Argentine canción melódica singer

María Martha Serra Lima (December 19, 1942–November 2, 2017) was an Argentine canción melódica singer.

==Life and work==
Born in Buenos Aires to a family of auto dealership proprietors, Serra Lima was first signed on to a record label in 1977, and became famous across Latin America and in Spain during the 1970s and 1980s. Known for her contralto vocal texture and her repertoire of love ballads and boleros, she collaborated extensively with singer-songwriters from elsewhere in Latin America, particularly Mexican standards such as Los Panchos and Armando Manzanero; among her best-known, non-Hispanic interpretations is that of Paul Anka's My Way. Her albums became hits in Mexico, Puerto Rico, Chile, Colombia, Venezuela, and elsewhere in the region, apart from her home country.

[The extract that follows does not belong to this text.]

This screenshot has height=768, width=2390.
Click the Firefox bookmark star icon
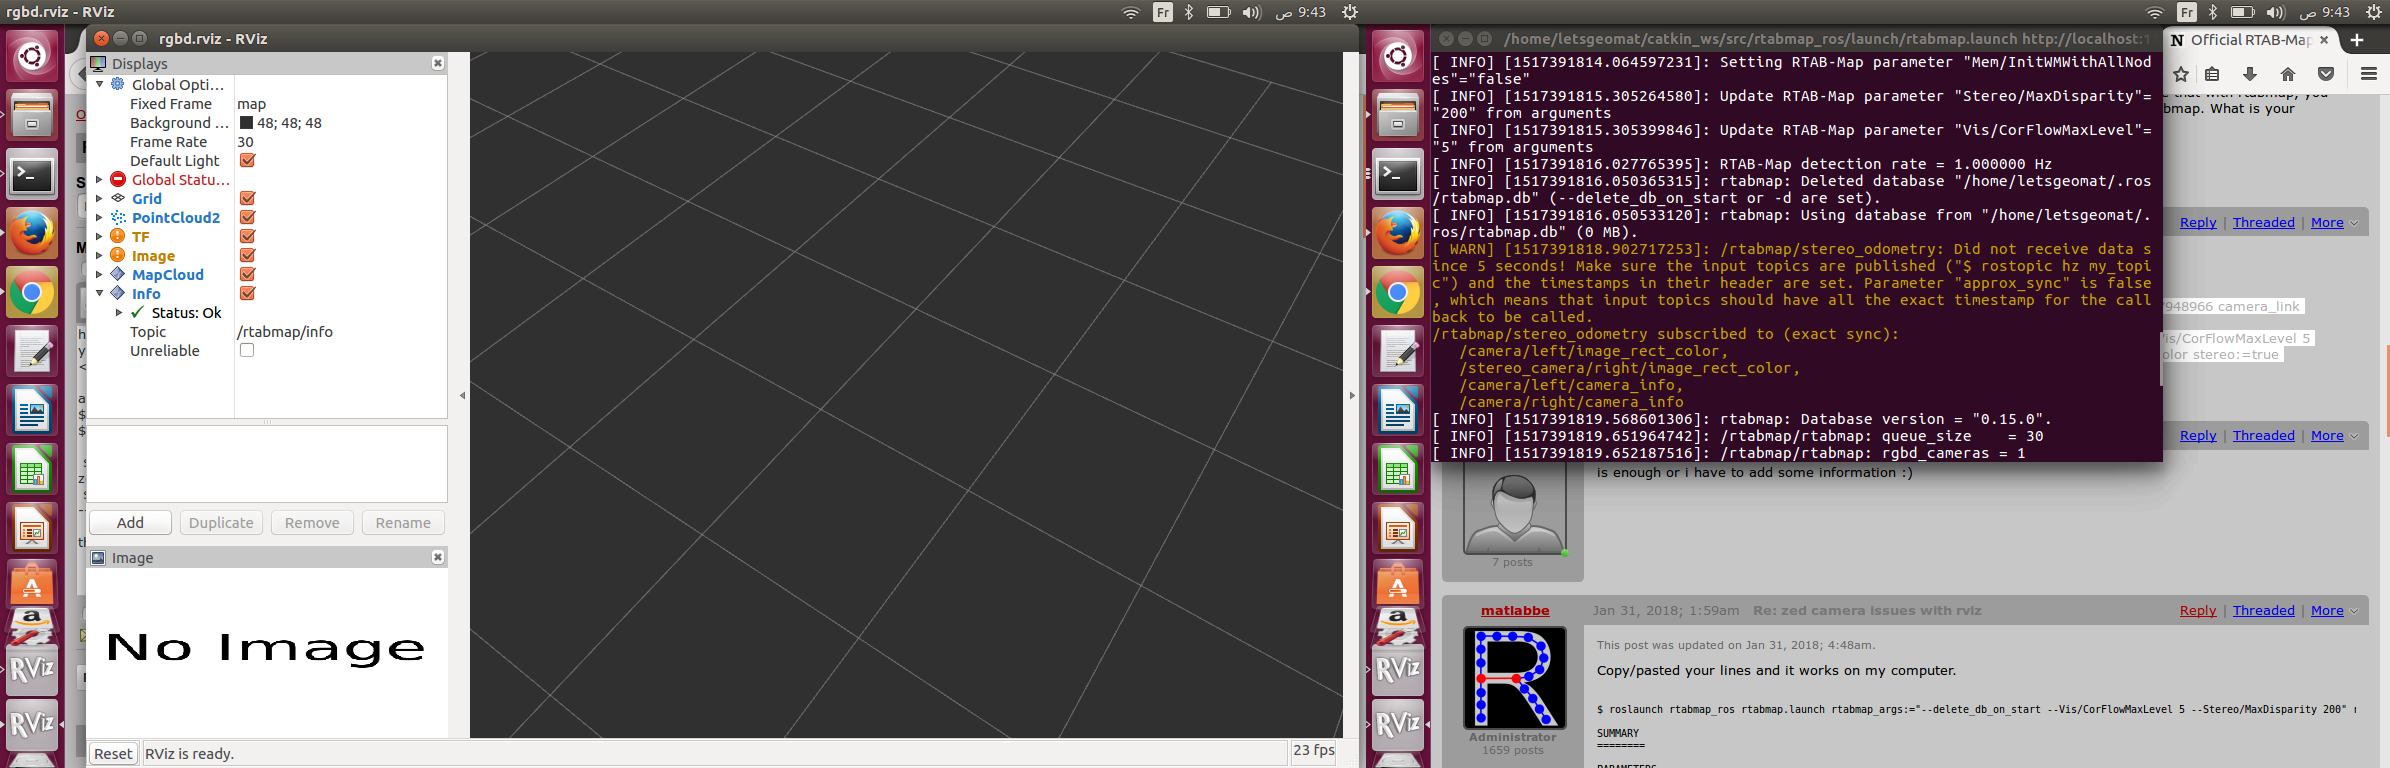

She shared the stage with numerous major international singers, done multiple international tours and won many awards through her career as a singer. Serra Lima sold in excess of 10 million albums in the late 1970s and early 1980s.

==Discography==

- María Martha Serra Lima (1978)
- Personal (1979)
- Entre nosotros (1980)
- Estilo (1982)
- Sentir (1983)
- Esencia romántica 2 (1984)
- Plenamente (1985)
- El viaje (1986)
- ¡10 años contigo! (1987)
- Matices (1989)
- Mis boleros (1989)
- Quién soy (1990)
- Lo mejor de mí (1991)
- Como nunca (1993)
- Símbolo de amor (1994)
- Cosas de la vida (1995)
- Para estar contigo (1996)
- Esencia romántica 3 (1998)
- Baladas de amor (2001)
- Intensa (2004)
- Con el alma (2011)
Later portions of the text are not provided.